- REQUIRED TASK -
Please list every court case cited by name in the court opinion excerpt below, naming each case once.

- QUOTED TEXT -
□ □ □

A constitutional claim is also reviewed for harmless error. Chapman v. California, 386 U.S. 18, 21–24, 87 S.Ct. 824, 17 L.Ed.2d 705 (1967). However, the harmless error standard varies for constitutional claims, which require reversal “unless the State demonstrates, beyond a reasonable doubt, that the error did not contribute to the verdict.” Valdez v. State, 124 Nev. 1172, 1188–89, 196 P.3d 465, 476 (2008) (citing Chapman v. California, 386 U.S. 18, 24, 87 S.Ct. 824, 17 L.Ed.2d 705 (1967) ). If the defendant fails to preserve the error by proper objection, plain error review applies. Id. at 1190, 196 P.3d 465, 196 P.3d at 477 (citing United States v. Olano, 507 U.S. 725, 731–32, 113 S.Ct. 1770, 123 L.Ed.2d 508 (1993) ). Plain error affects substantial rights and requires “actual prejudice or a miscarriage of justice.” Green v. State, 119 Nev. 542, 545, 80 P.3d 93, 95 (2003).

Finally, waiver occurs when a defendant intentionally relinquishes a known right. Waiver of a right extinguishes any error and precludes appellate review. See United States v. Olano, 507 U.S. 725, 733, 113 S.Ct. 1770, 123 L.Ed.2d 508 (1993).

A. Theft report

Bautista challenges the district court's refusal to allow him to question M.C. about the circumstances giving rise to her theft report as both constitutional and evidentiary error. First, he contends that the district court's ruling deprived him of his due process right to present evidence tending to prove his theory of the case and to confront M.C. fully. See Vipperman v. State, 96 Nev. 592, 596, 614 P.2d 532, 534 (1980). Second, he argues that under Drake v. State, 108 Nev. 523, 836 P.2d 52 (1992), and Cox v. State, 102 Nev. 253, 721 P.2d 358 (1986), this evidence was admissible despite the rape shield statutes. While we conclude that the rape shield statutes support the district court's split ruling as to the sexual assault charges, the exclusion of the details underlying the theft report deprived Bautista of the right to present evidence directly relevant to his defense of the kidnapping charge. We therefore uphold the district court's handling of the theft report evidence as to the sexual assault charge but reverse and remand for retrial on the kidnapping count.

□ □ □

- RECORD EXTRACTS -
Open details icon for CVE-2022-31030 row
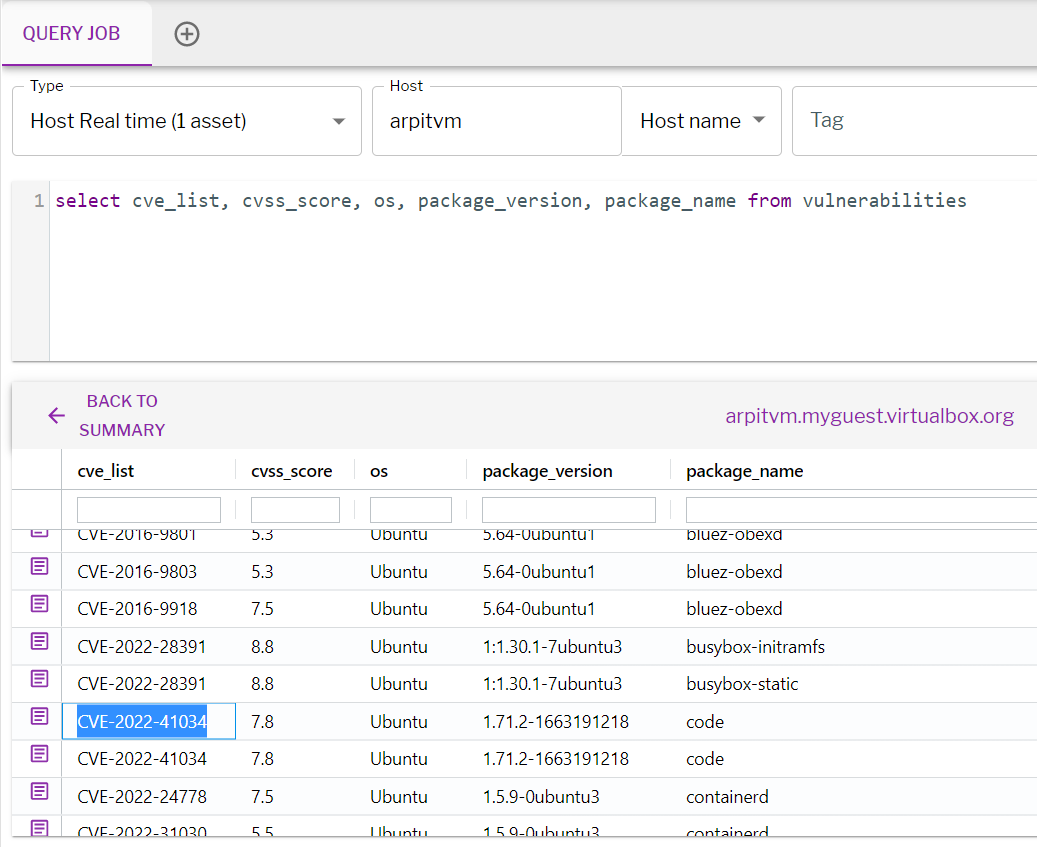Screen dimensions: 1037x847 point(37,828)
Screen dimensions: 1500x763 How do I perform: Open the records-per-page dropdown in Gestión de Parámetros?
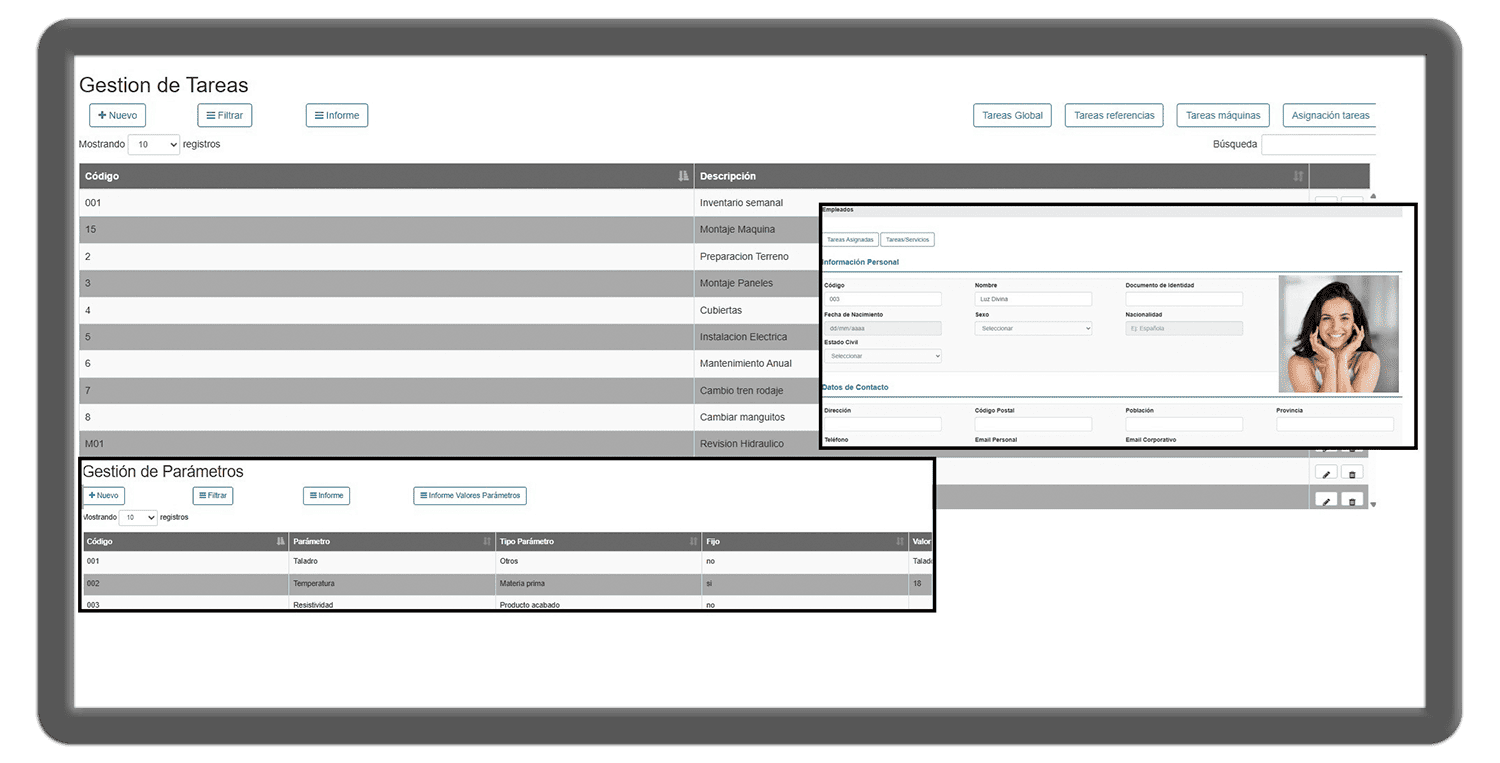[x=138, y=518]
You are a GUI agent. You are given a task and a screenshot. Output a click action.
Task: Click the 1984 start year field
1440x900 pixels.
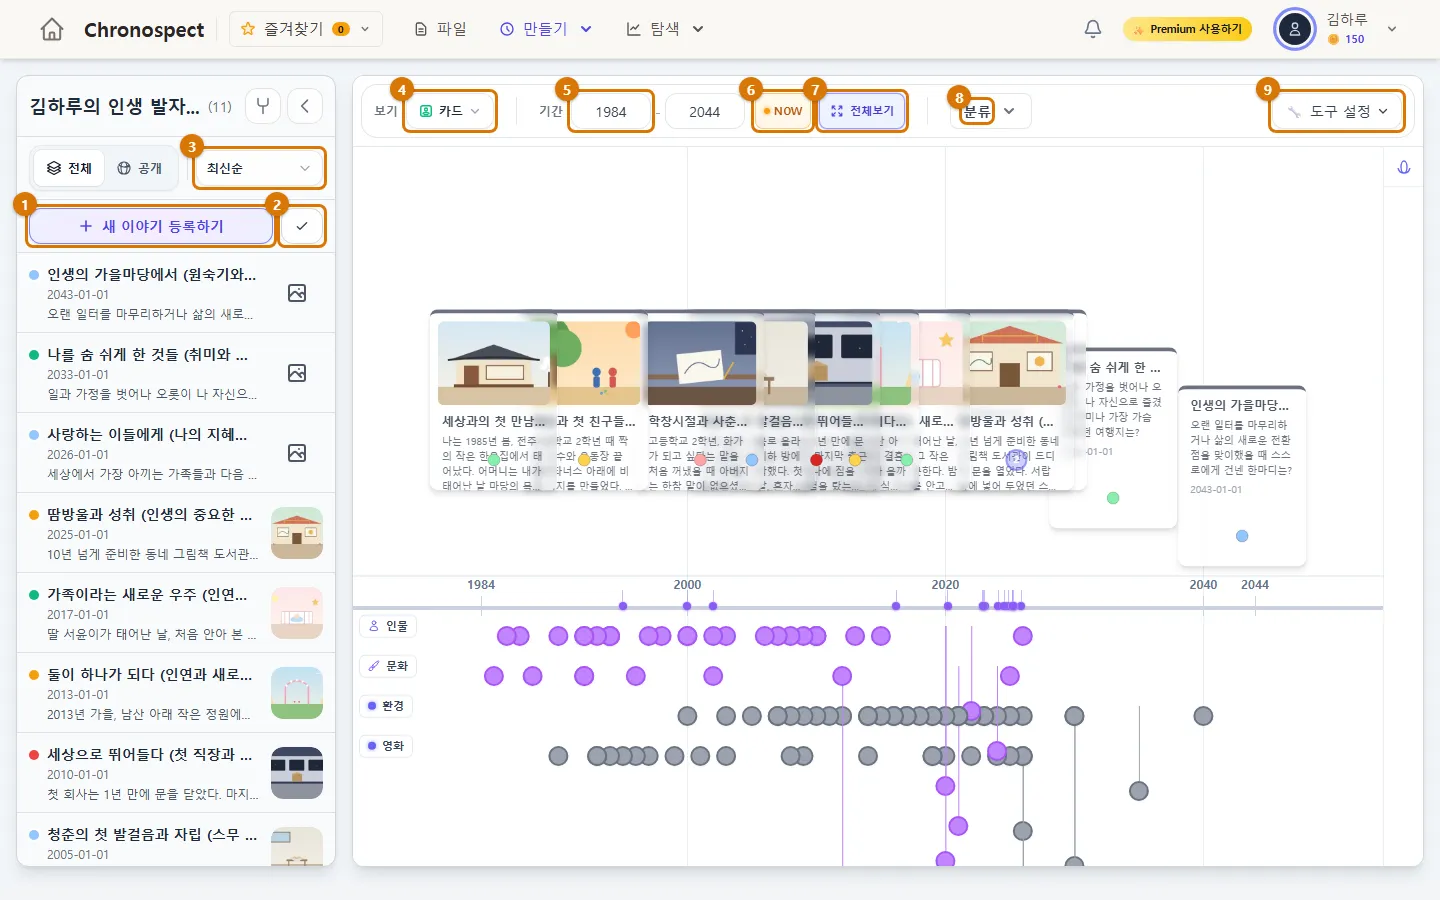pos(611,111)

□ □ □

- SOLVED PROBLEM -
Chapman v. California
Valdez v. State
United States v. Olano
Green v. State
Vipperman v. State
Drake v. State
Cox v. State